Frankfurter Allgemeine Zeitung - Rezension
Frankfurter Allgemeine Zeitung | Besprechung von 05.04.2000

Wenn ein Staat keine Parteien kennen will
Und doch so nötig braucht: Kaiserreich und Weimarer Republik

Dieter Dowe, Jürgen Kocka, Heinrich August Winkler (Herausgeber): Parteien im Wandel vom Kaiserreich zur Weimarer Republik. Rekrutierung, Qualifizierung, Karrieren. Schriftenreihe der Stiftung Reichspräsident-Friedrich-Ebert-Gedenkstätte, Band 7. R. Oldenbourg Verlag, München 1999. 410 Seiten, 68,- Mark.

Wer über den Tellerrand aktueller Affären schaut, sieht, dass parlamentarische Demokratie ohne organisierte Parteien nicht funktionieren kann. Das Grundgesetz trägt dem etwas verklausuliert Rechnung. Dagegen kannte die Verfassung des Kaiserreichs überhaupt keine Parteien, und auch die Verfassung der Weimarer Republik erwähnt sie nur einmal negativ: Beamte dienen "nicht einer Partei". Dennoch liegen Welten zwischen diesen zwei Staatswesen hinsichtlich der Rolle der Parteien.

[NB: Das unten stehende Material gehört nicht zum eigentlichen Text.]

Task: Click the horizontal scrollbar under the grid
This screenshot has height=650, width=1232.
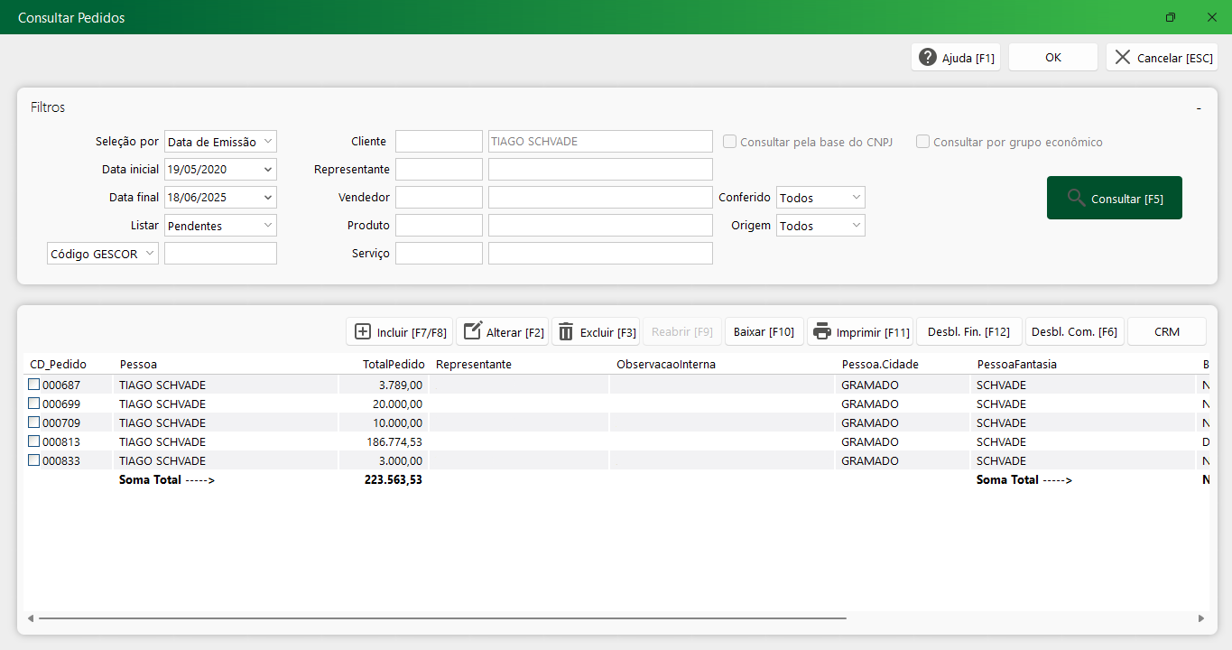Action: [442, 618]
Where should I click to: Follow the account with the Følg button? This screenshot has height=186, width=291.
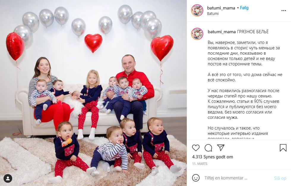pos(244,8)
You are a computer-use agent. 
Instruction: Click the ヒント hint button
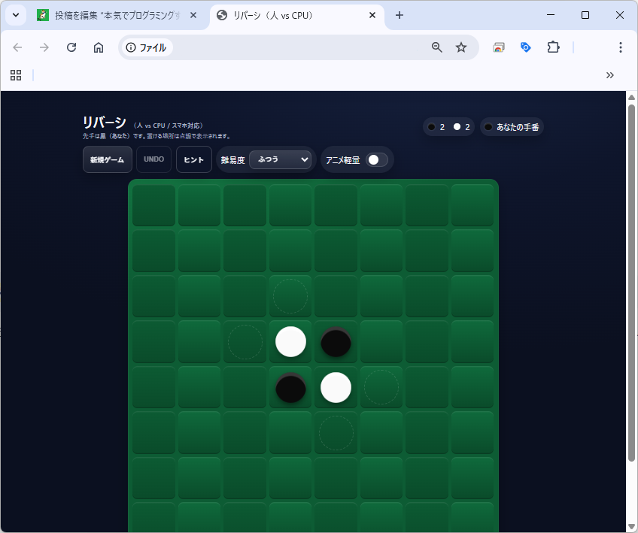click(x=194, y=159)
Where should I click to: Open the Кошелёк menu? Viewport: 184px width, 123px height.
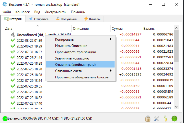(23, 12)
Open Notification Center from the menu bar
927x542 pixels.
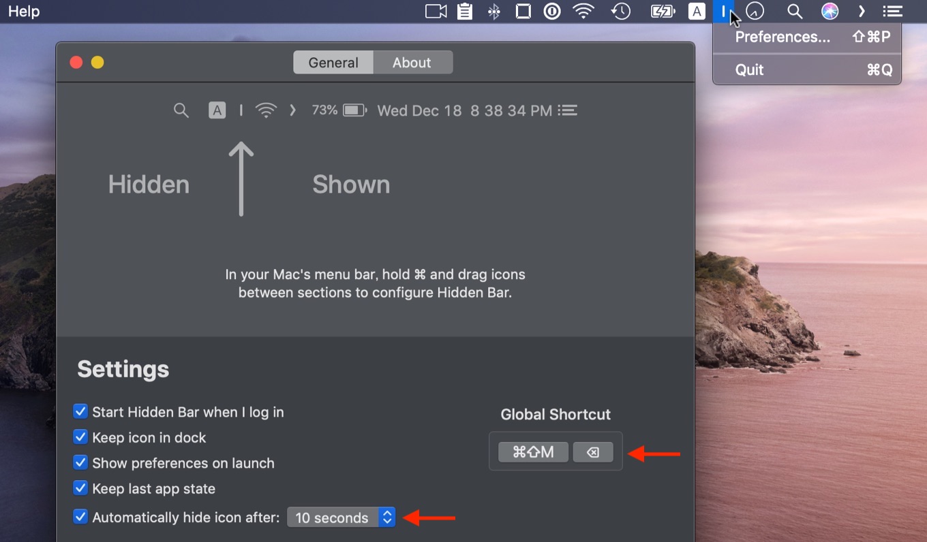pos(892,12)
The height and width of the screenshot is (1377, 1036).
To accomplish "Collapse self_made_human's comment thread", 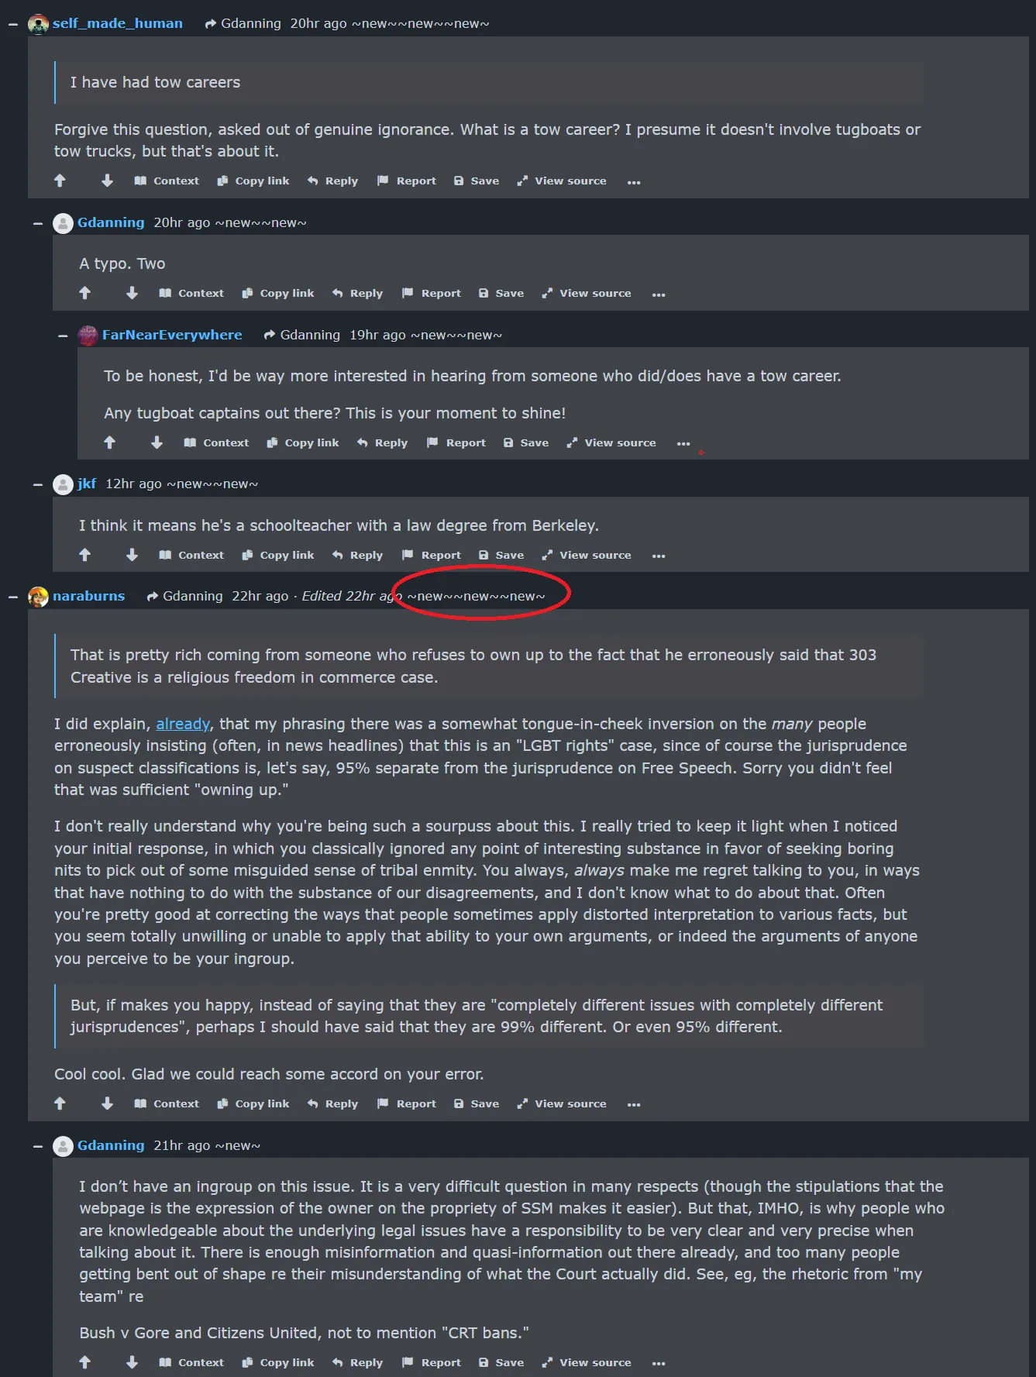I will click(x=13, y=24).
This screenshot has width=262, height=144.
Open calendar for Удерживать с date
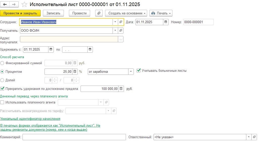pyautogui.click(x=51, y=49)
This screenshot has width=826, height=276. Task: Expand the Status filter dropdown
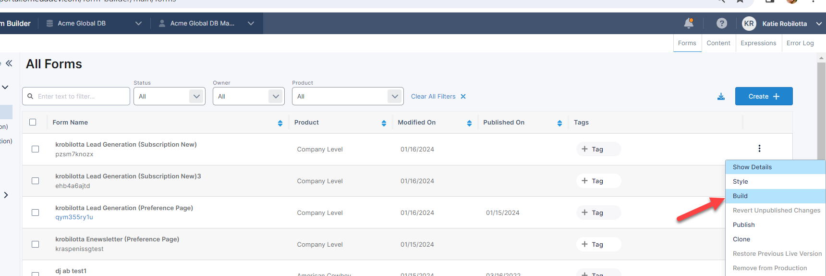pos(169,96)
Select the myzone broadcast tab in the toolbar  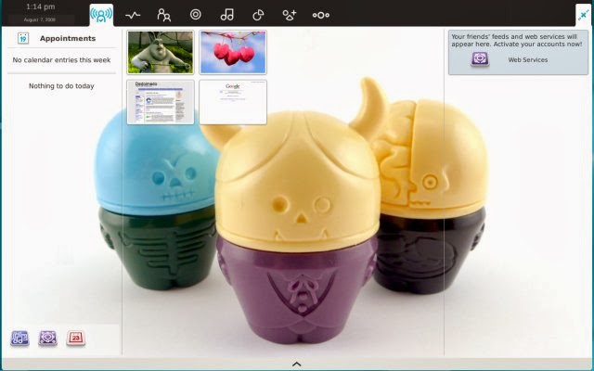[101, 15]
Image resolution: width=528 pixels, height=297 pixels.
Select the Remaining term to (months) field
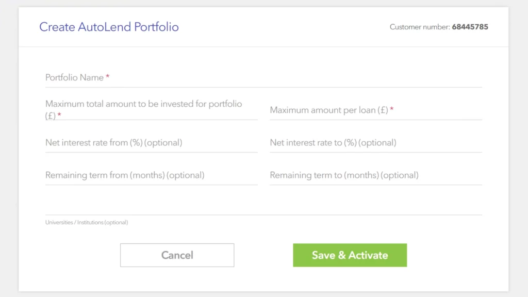pos(376,175)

Wie war es aber um die Parteien selbst bestellt, brachte auch ihnen der Systemwandel von 1918 einen tiefen Einschnitt? Oder war der Umbruch - wie für etliche Bereiche der politischen und sozialen Struktur - nur ein partieller? Das ist die Leitfrage des aus einer Tagung hervorgegangenen Sammelbandes. Wie bei solchen Sammelbänden üblich, summieren sich seine Aufsätze eher zu einem Flickenteppich von Antwortfragmenten als zu einem resümierbaren Fazit. Die Ergebnisse aus den häufig regional oder auf ausgewählte Politiker begrenzten Beiträgen sind nur bedingt verallgemeinerbar (wie überhaupt der fast ausschließliche Preußen-Bezug Entwicklungen in Süddeutschland ausblendet) und liefern ebenso wie die schlaglichtartigen Ausblicke auf andere Staaten (Frankreich, Großbritannien, Italien, die Vereinigten Staaten) eher Zusammenfassungen größerer Arbeiten oder Hypothesen für weitere Forschung.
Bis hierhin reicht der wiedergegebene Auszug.